September 24, 2009 · Leave a Comment

Former vice presidential nominee Sarah Palin, criticized for her lack of foreign policy experience, emerged in Asia on Wednesday to give a speech that could boost her credentials for a possible bid for the presidency in 2012.

In her first trip to the region, the former Alaska governor addressed an annual conference of global investers in Hong Kong and was to discuss everything from governance to economics and U.S and Asian affairs, according to the event’s organizer.

Palin started off her speech — which was closed to reporters — with a light talk about the links between her state and the southern Chinese territory, then touched later on economic issues.

One attendee said she criticized the U.S. Federal Reserve’s massive intervention in the economy over the last year, arguing its actions only exacerbated the crisis. She also praised the conservative economic policies of former U.S. President Ronald Reagan and former British Prime Minister Margaret Thatcher

Earlier, she talked of Alaska’s salmon exports and complimented Hong Kong as a “beautiful city,” according to a second attendee. Both people spoke on condition of anonymity.

Former President Bill Clinton, former Vice President Al Gore and former Federal Reserve Chairman Alan Greenspan have spoken in the past at the conference, hosted by brokerage and investment group CLSA Asia-Pacific Markets.

“She was chosen because she’s a woman of news value and presents an opinion that we feel would be of value to our fund managers,” said CLSA spokeswoman Simone Wheeler.

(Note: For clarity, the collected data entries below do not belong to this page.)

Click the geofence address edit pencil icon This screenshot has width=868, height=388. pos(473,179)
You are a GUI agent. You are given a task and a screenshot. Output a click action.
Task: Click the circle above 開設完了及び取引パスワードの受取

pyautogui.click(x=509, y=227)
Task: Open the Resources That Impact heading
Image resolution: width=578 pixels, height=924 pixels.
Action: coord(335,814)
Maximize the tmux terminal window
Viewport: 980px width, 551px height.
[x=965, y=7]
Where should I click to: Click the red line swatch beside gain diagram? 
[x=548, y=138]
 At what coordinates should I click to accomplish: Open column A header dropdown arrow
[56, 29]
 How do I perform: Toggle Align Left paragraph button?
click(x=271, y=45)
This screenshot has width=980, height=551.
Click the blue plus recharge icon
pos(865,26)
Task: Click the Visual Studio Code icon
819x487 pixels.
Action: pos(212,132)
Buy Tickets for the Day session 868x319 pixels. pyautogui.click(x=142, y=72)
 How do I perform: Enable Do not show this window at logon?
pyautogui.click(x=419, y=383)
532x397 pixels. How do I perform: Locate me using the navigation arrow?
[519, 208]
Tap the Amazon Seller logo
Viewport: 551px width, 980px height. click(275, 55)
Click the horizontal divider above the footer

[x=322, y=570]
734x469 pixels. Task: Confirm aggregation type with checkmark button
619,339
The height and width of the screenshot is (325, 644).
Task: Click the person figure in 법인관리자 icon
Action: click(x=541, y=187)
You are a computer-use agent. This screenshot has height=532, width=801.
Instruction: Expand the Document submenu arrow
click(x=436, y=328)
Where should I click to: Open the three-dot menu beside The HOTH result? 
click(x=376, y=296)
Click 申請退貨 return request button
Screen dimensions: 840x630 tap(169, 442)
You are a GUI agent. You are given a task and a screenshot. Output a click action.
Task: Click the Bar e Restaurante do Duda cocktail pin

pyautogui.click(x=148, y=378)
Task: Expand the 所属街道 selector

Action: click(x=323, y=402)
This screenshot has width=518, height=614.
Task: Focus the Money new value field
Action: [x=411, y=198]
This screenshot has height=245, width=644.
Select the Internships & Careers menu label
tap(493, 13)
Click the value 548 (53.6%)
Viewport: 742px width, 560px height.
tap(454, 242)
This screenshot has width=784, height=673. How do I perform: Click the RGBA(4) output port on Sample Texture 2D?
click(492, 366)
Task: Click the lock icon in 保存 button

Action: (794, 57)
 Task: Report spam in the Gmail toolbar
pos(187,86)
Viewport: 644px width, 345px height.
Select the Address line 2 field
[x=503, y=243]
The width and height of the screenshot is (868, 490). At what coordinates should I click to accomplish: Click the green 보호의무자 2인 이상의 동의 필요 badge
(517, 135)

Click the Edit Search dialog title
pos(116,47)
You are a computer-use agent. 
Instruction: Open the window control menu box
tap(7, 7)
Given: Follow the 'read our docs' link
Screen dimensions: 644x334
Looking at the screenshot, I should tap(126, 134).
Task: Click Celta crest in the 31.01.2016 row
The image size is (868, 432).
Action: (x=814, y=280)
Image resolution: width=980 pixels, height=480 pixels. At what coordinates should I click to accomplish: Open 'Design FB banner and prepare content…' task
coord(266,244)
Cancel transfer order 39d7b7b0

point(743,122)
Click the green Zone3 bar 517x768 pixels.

Palin, who burst on the U.S. political scene last year when she was chosen as Republican Sen. John McCain’s running mate, was ridiculed during the campaign after contending her state’s proximity to Russia gave her foreign policy experience.

“You can actually see Russia from land here in Alaska,” she said.

Palin received her first passport in 2007, to visit Alaska National Guard members serving in Kuwait and Germany.

The Hong Kong speech marks her first major appearance since she vanished from public view after she resigned as governor in July.

Since then, she’s signed with the prestigious Washington Speakers Bureau and reportedly been flooded with over a thousand offers.

Palin aides refused to disclose her fee for the appearance, which has been rumored to be in the low six figures.

While she’s thought to be considering a bid for the GOP presidential nomination in 2012, her Hong Kong trip bore no political overtones, said Fred Malek, a friend and Palin adviser.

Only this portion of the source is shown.